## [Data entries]
'''

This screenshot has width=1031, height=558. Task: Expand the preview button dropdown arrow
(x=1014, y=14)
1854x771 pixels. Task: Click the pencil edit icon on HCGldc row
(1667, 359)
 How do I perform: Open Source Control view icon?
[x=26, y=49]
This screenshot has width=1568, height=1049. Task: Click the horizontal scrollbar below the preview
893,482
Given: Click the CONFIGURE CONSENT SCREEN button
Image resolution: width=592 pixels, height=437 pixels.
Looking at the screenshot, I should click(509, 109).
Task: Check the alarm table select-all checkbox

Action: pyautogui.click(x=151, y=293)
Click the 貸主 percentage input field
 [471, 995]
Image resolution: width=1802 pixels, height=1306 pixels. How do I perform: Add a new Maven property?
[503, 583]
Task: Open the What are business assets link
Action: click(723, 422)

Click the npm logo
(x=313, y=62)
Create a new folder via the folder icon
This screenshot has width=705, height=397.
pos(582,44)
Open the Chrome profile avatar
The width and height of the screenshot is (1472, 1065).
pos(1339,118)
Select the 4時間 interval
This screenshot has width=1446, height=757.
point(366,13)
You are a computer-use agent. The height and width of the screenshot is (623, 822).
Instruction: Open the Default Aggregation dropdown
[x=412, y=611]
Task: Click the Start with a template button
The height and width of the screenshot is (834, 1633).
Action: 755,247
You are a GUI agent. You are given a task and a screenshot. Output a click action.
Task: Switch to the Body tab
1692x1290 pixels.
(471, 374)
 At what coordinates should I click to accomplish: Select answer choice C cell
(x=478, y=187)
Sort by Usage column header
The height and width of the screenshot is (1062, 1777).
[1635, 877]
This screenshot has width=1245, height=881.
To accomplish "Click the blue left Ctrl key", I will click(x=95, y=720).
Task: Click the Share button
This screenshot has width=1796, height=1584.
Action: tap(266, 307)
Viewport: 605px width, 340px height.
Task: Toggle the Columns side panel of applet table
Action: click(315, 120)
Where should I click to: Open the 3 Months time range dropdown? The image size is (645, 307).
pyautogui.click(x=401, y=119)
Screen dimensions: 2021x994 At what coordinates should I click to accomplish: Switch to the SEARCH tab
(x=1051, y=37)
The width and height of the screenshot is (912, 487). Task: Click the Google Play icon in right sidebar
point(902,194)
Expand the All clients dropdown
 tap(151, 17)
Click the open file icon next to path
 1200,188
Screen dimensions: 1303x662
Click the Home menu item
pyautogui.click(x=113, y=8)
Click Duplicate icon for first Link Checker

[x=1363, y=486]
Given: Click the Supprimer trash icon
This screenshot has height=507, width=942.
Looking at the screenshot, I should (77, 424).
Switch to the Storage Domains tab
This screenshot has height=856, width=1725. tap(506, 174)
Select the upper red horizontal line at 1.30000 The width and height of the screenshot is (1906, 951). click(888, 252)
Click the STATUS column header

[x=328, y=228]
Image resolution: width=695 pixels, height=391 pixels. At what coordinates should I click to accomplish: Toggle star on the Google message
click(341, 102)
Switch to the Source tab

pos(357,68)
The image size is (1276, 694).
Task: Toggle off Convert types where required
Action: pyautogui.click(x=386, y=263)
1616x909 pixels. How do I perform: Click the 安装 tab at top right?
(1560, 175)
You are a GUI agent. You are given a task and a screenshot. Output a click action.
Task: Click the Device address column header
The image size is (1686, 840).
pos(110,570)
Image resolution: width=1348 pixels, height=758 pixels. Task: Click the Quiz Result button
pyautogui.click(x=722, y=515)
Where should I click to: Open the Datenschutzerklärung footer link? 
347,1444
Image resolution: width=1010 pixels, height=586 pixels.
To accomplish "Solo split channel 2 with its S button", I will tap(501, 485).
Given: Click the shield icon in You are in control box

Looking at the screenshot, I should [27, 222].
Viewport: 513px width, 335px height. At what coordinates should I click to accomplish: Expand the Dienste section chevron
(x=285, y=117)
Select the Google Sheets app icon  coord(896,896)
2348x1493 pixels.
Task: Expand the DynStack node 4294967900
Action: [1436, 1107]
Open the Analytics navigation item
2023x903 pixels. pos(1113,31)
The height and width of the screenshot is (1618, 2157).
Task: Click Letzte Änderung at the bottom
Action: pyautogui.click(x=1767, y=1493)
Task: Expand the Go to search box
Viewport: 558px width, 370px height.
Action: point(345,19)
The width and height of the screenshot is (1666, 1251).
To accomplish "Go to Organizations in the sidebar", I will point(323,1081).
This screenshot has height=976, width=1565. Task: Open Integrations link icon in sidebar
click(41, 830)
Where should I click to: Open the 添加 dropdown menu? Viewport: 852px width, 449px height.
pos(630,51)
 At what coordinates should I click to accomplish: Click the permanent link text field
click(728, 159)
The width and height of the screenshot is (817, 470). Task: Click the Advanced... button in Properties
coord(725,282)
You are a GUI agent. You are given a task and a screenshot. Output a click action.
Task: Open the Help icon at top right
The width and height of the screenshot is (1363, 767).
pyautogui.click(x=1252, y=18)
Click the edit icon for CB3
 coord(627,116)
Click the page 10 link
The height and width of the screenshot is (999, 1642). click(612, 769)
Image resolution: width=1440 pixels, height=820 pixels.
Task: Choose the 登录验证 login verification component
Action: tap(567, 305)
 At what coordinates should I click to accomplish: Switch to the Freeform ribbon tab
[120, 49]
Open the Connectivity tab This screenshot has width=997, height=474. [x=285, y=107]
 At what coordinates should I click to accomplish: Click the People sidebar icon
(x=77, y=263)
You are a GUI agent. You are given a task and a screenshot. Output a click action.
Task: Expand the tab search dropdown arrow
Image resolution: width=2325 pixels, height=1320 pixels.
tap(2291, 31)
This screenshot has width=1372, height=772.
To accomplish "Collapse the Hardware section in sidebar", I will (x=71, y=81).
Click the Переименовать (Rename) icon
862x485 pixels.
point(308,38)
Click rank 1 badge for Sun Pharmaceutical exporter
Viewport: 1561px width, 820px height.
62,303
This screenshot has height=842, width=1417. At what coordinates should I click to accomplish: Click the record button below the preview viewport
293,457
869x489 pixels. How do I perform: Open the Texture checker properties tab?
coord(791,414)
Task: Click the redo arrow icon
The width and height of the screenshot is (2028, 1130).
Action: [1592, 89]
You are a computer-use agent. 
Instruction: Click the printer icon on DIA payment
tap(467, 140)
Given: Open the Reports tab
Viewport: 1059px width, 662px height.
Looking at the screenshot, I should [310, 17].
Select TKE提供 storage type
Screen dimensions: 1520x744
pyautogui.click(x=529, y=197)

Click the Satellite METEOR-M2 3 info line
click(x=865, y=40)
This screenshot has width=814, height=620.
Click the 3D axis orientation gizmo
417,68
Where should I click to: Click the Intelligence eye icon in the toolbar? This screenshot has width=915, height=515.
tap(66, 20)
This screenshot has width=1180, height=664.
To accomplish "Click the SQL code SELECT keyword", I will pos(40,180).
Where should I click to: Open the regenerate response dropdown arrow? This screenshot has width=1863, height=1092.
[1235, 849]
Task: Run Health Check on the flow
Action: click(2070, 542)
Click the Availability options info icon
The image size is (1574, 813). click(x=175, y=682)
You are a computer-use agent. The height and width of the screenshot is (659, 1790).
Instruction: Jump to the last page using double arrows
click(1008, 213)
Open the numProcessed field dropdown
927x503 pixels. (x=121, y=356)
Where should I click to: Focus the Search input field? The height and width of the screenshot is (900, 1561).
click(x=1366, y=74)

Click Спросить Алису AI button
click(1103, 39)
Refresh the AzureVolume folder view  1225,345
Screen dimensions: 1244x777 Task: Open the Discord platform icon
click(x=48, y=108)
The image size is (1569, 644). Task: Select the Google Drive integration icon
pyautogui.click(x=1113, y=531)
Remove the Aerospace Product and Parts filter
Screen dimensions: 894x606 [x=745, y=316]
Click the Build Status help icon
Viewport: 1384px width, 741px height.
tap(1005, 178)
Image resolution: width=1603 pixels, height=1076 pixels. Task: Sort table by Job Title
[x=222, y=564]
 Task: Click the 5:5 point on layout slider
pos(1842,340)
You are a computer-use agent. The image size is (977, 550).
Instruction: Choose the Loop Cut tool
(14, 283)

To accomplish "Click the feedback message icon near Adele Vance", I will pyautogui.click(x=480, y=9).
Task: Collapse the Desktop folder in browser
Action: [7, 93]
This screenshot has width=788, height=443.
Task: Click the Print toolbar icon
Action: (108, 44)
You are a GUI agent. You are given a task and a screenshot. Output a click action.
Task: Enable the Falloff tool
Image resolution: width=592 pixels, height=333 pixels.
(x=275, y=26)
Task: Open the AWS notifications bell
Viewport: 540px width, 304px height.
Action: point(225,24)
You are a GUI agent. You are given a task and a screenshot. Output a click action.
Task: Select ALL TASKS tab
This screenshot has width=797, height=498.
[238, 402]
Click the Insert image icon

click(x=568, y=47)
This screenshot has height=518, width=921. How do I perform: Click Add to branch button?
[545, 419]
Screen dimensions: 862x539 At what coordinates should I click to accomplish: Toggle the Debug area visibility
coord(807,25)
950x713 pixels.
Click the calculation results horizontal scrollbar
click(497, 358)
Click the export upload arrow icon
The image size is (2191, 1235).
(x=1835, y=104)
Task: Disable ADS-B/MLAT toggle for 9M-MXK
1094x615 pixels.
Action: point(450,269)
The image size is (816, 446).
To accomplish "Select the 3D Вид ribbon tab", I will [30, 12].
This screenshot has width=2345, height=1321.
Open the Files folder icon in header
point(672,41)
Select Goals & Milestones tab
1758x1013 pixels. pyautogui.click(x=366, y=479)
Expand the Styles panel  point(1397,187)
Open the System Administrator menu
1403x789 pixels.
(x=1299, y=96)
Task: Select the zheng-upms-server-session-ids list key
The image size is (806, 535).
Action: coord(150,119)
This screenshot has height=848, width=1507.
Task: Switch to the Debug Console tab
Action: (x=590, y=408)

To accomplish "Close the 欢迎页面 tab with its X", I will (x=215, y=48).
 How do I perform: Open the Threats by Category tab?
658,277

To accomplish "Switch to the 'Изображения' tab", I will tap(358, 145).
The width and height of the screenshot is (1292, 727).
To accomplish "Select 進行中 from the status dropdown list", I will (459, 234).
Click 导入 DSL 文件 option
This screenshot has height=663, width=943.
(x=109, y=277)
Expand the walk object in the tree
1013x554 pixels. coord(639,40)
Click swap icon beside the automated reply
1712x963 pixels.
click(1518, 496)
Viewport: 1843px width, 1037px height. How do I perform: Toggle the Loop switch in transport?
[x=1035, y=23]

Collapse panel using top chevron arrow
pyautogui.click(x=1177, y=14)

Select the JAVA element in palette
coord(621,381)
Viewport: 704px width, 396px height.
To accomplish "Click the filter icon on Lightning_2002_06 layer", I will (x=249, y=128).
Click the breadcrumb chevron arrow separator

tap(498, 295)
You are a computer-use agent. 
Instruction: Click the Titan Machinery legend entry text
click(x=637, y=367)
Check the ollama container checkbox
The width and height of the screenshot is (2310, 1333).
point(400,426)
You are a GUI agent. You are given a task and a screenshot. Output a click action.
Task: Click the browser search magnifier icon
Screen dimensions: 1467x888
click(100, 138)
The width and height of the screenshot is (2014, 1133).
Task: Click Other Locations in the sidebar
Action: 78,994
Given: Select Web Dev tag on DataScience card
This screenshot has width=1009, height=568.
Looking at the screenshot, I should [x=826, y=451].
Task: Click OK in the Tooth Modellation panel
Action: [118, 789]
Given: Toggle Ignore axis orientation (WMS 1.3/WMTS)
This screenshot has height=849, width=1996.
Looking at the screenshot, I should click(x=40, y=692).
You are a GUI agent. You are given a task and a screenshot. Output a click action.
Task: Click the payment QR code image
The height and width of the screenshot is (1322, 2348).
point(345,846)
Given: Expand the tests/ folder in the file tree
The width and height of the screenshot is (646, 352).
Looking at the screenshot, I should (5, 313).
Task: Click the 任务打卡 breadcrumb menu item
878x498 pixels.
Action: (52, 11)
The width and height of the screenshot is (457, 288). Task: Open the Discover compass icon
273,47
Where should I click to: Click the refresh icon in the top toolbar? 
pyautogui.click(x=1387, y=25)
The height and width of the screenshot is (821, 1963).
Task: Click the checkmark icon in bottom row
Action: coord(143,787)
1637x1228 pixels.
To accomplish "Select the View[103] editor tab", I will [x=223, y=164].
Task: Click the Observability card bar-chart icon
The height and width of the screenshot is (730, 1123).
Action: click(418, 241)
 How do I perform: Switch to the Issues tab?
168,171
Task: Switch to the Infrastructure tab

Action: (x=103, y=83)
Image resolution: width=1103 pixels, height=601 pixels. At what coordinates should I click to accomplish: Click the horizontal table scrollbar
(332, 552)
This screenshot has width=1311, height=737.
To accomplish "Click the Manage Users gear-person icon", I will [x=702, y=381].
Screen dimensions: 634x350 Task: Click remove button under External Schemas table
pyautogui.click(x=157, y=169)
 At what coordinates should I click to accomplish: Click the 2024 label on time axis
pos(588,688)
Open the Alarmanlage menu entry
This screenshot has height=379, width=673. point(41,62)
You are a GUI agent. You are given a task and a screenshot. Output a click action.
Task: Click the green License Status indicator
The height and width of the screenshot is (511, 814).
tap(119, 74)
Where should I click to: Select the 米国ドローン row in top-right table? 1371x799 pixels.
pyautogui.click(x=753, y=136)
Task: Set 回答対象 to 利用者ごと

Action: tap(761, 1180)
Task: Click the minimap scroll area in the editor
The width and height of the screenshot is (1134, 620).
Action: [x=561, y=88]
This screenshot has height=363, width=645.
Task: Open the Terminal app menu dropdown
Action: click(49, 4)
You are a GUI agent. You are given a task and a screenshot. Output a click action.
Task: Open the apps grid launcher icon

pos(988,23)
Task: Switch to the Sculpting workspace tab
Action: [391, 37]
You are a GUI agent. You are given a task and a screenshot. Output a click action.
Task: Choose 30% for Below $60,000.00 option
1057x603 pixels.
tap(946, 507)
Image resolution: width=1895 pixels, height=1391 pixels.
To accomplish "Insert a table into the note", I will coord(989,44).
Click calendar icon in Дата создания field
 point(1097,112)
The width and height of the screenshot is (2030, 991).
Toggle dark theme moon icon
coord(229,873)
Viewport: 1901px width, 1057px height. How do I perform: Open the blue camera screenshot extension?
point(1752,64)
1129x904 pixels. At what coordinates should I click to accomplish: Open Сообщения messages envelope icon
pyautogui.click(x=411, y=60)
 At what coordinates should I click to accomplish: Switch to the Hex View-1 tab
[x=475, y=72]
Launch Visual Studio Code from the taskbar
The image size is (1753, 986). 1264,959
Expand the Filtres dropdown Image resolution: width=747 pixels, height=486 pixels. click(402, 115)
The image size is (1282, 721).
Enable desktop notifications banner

'''

## [Task statement]
The answer is to be one number: the count of lines in the entries containing the string "editor".

## [Output below]
2